November 30th, 2007 — .NET, Code, Work
At work we are going through a fairly large migration process, converting all of our .NET 1.1 applications in VS 2003 to .NET 3.0 using VS 2005/2008 (when it comes out). During the process, I have fallen in love again with coding. Generics just sweep me away like the first romance I ever had.
The .NET 3.0 features are just astounding, and it doesn’t just stop with Generics. I truly find all pieces quite equal, from WCF to Generics to the enhancements in VS 2005. Generics allowed me this week to take a very complex boxing and unboxing section of code and turn it into a fine tuned type specific beast that only took two lines to accomplish.
Not only do I throughly enjoy the new features in the actual framework and IDE, but Unit Testing is of great advantage, especially with the ability to publish your results. We have been finding Team System Foundation to be the best decision we could of ever made, as the benefits were not only noticeable immediately, but the productivity was too.
Anyways, I wanted to share my enthusiasm, as if you are still writing in 1.1, you are missing out.
October 22nd, 2007 — .NET, Code, Work
The past two/three days (work days), I have been plagued with the task of working on a complex portion of a project. The piece I am working on, I did not start, but I did write the foundation of it for 5 other projects and its’ success and easy maintenance was largely due to how I designed it.
To keep a long story short, the architecture I used was not followed in this piece and now I am paying the price for something I didn’t do. The original code was developed so the code would do 50-70% of the work for me dynamically. Yes, this has performance cost implications but they were minimal (1-2 seconds at best), but the time it saves is nearly 60-75% of development time.
Now the particular piece I am referring to does a lot of output work. It takes the data inputted by the user and develops a results page to the user describing the information the user typed. Now, to make my life easier, I build a hash table of the user’s values and associate them with a code. The code is related to a table that defines the text to display regarding that entry.
By creating code to associate the hash table data with the database table, the results page can be generated dynamically saving me the countless time of programming each possibility the user can come up with.
Thus, sometimes it is smarter to go a dynamic route at the cost of performance, than it is to develop the most efficient masterpiece you can imagine.
That is my food for thought.
October 5th, 2007 — Code, JavaScript
What? There is more?! Of course. Previously I tackled the horizontal setup of dual monitors, now we tackle the vertical!

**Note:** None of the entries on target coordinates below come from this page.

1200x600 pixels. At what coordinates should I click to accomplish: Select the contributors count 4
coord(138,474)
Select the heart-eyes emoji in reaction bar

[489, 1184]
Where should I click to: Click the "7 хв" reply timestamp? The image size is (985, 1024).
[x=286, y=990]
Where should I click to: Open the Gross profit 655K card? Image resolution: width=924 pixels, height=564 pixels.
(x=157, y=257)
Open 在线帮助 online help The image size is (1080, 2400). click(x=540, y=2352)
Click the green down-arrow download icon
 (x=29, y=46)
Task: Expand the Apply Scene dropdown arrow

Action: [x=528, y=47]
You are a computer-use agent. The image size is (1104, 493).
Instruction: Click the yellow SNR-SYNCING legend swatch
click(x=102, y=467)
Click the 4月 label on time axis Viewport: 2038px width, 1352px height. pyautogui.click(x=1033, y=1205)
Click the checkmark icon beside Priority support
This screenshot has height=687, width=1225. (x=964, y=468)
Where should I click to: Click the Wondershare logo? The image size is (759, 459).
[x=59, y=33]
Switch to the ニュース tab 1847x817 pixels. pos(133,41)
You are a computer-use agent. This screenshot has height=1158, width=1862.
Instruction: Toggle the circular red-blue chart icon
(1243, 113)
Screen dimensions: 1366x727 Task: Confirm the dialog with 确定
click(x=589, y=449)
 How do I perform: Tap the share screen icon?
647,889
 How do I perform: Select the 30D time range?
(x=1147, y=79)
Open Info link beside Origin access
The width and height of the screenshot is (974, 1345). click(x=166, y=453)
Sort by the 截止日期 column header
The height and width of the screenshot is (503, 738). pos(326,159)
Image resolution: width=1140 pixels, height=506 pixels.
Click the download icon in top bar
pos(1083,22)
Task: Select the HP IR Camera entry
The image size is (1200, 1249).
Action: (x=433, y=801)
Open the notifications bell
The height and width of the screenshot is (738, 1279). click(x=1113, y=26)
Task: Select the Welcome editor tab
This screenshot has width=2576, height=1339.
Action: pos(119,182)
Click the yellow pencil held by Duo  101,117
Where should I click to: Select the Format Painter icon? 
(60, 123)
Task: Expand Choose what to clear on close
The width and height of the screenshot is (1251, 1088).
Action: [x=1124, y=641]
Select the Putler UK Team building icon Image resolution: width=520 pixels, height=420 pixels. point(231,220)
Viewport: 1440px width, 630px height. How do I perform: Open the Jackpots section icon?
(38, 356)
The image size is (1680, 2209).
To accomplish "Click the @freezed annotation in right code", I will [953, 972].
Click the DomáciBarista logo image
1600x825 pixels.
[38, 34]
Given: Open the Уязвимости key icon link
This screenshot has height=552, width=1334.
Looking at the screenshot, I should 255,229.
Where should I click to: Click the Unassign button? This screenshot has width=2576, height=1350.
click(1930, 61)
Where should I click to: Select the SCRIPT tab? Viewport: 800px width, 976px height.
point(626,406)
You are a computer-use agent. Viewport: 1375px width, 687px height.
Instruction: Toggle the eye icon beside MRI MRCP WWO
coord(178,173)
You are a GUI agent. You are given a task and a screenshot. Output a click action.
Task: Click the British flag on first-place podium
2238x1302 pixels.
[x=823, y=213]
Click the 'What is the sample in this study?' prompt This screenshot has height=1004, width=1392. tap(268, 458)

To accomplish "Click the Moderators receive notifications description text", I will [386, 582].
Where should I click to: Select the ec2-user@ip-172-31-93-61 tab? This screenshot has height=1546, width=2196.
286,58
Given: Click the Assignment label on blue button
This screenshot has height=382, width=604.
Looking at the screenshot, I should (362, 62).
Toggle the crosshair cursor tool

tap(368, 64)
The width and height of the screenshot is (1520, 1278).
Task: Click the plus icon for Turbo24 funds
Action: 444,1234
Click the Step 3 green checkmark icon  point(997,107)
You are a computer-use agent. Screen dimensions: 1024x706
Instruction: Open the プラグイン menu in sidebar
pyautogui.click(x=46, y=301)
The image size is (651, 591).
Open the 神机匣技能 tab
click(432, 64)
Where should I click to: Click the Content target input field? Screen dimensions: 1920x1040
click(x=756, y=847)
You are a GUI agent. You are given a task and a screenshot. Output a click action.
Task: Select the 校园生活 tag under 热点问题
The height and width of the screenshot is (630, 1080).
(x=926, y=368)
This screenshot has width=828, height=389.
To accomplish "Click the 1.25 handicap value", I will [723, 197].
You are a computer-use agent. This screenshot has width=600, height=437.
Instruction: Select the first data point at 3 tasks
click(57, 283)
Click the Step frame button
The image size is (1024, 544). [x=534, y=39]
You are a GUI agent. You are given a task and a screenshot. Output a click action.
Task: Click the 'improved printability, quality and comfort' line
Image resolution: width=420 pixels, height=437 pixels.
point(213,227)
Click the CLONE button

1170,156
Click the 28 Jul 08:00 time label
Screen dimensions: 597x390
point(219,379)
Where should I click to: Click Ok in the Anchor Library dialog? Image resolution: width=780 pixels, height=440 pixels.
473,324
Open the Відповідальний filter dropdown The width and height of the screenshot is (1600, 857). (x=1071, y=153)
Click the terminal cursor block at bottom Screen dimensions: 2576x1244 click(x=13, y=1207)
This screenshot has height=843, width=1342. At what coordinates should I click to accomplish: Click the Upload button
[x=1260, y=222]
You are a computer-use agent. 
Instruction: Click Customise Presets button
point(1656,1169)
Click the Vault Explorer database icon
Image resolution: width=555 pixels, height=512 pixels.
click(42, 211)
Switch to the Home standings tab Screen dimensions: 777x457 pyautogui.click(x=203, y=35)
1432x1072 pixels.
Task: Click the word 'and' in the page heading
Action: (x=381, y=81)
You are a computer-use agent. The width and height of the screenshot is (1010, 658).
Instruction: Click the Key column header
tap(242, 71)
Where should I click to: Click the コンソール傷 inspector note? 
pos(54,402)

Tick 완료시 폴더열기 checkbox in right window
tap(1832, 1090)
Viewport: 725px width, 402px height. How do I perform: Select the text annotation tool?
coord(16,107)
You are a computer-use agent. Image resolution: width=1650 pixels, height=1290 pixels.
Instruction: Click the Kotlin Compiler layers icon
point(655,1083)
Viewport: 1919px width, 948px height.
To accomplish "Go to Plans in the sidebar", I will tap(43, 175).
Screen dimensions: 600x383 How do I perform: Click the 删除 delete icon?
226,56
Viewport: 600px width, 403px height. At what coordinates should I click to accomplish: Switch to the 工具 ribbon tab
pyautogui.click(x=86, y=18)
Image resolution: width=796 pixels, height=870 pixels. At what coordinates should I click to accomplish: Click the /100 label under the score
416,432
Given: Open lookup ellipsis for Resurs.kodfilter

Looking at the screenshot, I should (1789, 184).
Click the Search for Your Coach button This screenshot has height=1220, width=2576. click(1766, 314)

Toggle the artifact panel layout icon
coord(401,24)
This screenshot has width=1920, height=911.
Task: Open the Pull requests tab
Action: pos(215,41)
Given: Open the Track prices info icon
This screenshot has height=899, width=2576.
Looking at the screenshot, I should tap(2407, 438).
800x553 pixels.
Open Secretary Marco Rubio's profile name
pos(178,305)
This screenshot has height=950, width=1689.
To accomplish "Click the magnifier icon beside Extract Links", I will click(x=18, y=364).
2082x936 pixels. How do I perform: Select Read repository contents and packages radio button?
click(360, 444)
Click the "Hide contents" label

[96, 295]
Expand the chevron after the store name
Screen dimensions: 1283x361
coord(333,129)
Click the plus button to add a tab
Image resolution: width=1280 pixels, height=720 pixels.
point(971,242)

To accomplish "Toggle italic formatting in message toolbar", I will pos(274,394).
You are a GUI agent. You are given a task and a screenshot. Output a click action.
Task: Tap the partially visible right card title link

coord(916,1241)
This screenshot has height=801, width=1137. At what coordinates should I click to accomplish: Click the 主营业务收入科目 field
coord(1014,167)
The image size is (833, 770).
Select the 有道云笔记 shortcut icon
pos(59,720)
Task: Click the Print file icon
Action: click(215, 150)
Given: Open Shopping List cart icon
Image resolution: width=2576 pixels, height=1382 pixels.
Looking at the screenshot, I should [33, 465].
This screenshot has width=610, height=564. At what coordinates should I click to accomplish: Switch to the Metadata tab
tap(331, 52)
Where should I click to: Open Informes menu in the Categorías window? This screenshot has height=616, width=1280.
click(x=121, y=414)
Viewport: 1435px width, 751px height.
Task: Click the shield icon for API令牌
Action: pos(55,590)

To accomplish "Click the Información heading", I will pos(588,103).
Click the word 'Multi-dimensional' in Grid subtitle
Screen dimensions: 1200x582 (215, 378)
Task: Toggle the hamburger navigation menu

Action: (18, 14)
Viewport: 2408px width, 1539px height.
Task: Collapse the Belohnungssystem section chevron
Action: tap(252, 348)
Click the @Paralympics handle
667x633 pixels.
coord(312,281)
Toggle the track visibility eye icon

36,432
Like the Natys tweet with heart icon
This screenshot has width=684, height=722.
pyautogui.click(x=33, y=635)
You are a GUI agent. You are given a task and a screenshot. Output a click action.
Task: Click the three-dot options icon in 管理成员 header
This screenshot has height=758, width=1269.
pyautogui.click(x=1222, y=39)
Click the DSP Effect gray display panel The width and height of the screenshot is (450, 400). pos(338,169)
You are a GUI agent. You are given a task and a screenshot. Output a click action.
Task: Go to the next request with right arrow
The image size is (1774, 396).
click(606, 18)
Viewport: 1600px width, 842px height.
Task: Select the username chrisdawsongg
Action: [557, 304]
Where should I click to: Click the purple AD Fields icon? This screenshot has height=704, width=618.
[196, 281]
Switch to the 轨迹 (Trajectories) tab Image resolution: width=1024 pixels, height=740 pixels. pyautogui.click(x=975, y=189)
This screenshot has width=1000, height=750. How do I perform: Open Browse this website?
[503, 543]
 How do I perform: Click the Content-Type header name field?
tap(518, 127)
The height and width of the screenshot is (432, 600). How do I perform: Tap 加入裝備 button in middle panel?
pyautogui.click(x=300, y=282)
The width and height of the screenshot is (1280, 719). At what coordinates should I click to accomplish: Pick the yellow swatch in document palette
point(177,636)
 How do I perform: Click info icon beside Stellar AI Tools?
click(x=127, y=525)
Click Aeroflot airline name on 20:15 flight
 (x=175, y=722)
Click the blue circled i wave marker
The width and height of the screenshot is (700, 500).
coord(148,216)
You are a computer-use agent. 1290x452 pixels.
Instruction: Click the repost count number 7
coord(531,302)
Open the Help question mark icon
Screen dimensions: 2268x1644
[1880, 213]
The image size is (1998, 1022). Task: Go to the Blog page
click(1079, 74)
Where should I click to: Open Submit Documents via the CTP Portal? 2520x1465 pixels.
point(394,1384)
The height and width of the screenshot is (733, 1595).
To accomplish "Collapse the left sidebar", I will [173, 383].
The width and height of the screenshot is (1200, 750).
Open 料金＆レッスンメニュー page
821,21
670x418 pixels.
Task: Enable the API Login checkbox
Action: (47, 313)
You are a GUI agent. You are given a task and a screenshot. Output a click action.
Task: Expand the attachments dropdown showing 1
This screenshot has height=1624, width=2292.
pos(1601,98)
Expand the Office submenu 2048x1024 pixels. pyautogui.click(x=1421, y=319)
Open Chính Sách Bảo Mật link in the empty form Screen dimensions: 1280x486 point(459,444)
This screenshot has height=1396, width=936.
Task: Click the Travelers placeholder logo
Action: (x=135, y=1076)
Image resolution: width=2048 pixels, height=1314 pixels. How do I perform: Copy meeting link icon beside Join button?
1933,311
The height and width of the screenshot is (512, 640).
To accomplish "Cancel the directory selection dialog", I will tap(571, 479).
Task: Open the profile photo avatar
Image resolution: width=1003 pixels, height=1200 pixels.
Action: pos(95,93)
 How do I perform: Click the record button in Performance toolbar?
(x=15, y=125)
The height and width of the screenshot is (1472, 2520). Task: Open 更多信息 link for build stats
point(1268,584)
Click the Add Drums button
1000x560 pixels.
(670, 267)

So just like window.screenLeft versus window.screenX, window.screenTop only works in IE and window.screenY works in everything else. So here is the code I used to setup a window.*property*:
// Find Top Boundary of current Window
function FindTopWindowBoundary()
{
// In Internet Explorer window.screenTop is the window's top boundry
if (window.screenTop)
{
return window.screenTop;
}
// In Firefox window.screenY is the window's top boundry
if (window.screenY)
return window.screenY;
return 0;
}
window.topWindowBoundary = FindTopWindowBoundary;
Then just like the horizontal setup, I needed to find the Monitor’s Top Border. Like the horizontal counter-part, you need to check the negative y-axis scenario, which left me with this code:
// Find Top Boundary of the Screen/Monitor
function FindTopScreenBoundary()
{
// Check if the window is off the primary monitor in a positive axis
// X,Y S = Screen, W = Window
// 0,0 ----------
// | |
// | |
// | S |
// ----------
// X,Y
// 0,1280 ----------
// | --- |
// | | W | |
// | --- S |
// ----------
if (window.topWindowBoundary() > window.screen.height)
{
return window.topWindowBoundary() - (window.topWindowBoundary() - window.screen.height);
}
// Check if the window is off the primary monitor in a negative axis
// X,Y S = Screen, W = Window
// 0,-1024 ----------
// | --- |
// | | W | |
// | --- S |
// ----------
// X,Y
// 0,0 ----------
// | |
// | |
// | S |
// ----------
// This only works in Firefox at the moment due to a bug in Internet Explorer opening new windows into a negative axis
// However, you can move opened windows into a negative axis as a workaround
if (window.topWindowBoundary() < 0 && window.topWindowBoundary() > (window.screen.height * -1))
{
return (window.screen.height * -1);
}
// If neither of the above, the monitor is on the primary monitor whose’s screen Y should be 0
return 0;
}
So now that we have the Top and Left boundaries written, we can open a window in any setup (2 monitors to 4 monitors to X monitors) using the following and be guaranteed that the new window will open in the same monitor as the parent window (except for IE where IE will not open windows in a negative axis).
window.open(thePage, 'windowName', 'resizable=1, scrollbars=1, fullscreen=0, height=200, width=650, screenX=' + window.leftScreenBoundary() + ' , left=' + window.leftScreenBoundary() + ',screenY=' + window.topScreenBoundary() + ',top=' + window.topScreenBoundary() + ', toolbar=0, menubar=0, status=1');
And thus the finale of opening a child window in a dual, quad, whatever monitor setup.